Demonstrators gathered at the Peace and Justice Plaza in downtown Chapel Hill on Saturday to bring attention to the town’s lack of affordable housing.
The “House Us Now” march, organized by a coalition of local nonprofit organizations, drew around 100 participants.
The group marched down Franklin Street to the Marian Cheek Jackson Center on West Rosemary Street, in hopes of constructing affordable housing units for people who make less than 30 percent of the area median income. In Chapel Hill, the AMI is about $22,500 per year.
March leader Yvette Mathews is the office and community organizer of the Chapel Hill branch of the Community Empowerment Fund, a local nonprofit dedicated to alleviating homelessness and poverty.
Matthews said Chapel Hill does not provide enough housing for individuals living on or under 30 percent AMI. Kristina Smith, program coordinator, said the housing that currently exists is too expensive for these residents, and mostly luxury apartments are under construction.
She said those who earn minimum wage or live on disability checks are especially affected by the housing shortage.

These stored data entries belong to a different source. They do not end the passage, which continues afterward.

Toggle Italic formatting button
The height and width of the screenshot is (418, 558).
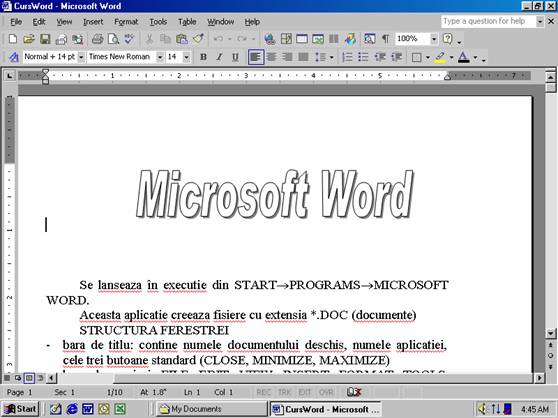[219, 57]
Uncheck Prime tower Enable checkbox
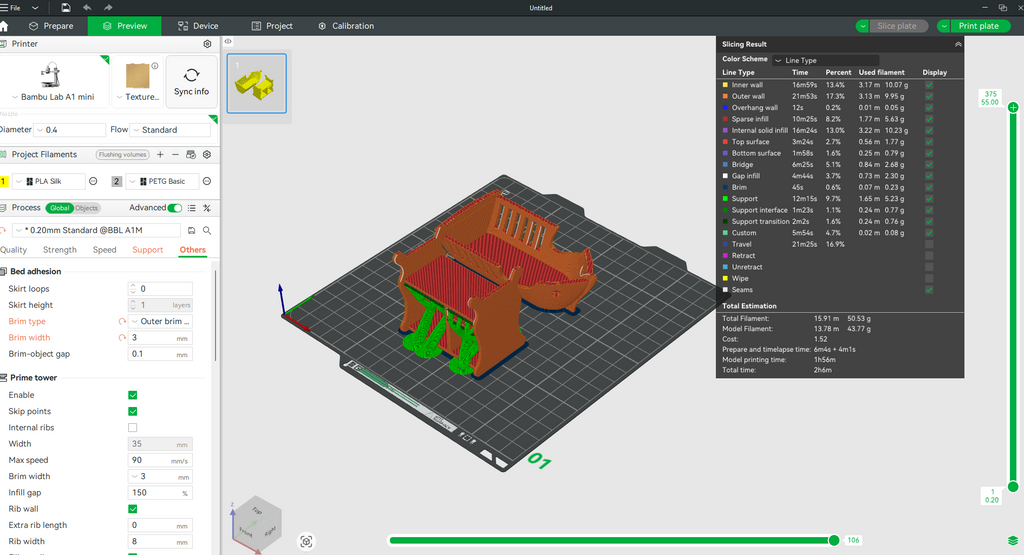 point(133,395)
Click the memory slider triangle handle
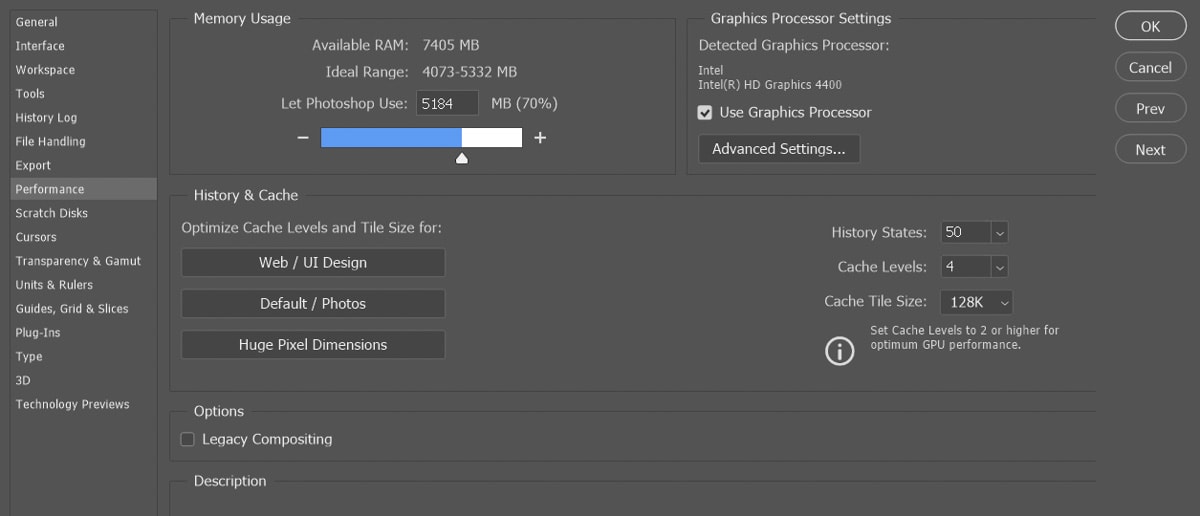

"The people that are not being serviced are the people that service people every day," she said. "We're talking about waitresses, people who work in restaurants. We're talking about low-income people."
When Quinton Harper, a voting rights advocate and manager at the Inter-Faith Council for Social Service, moved to Carrboro 12 years ago, his rent was $550 dollars per month.
Since then, it has risen to $1000. His story is not unique.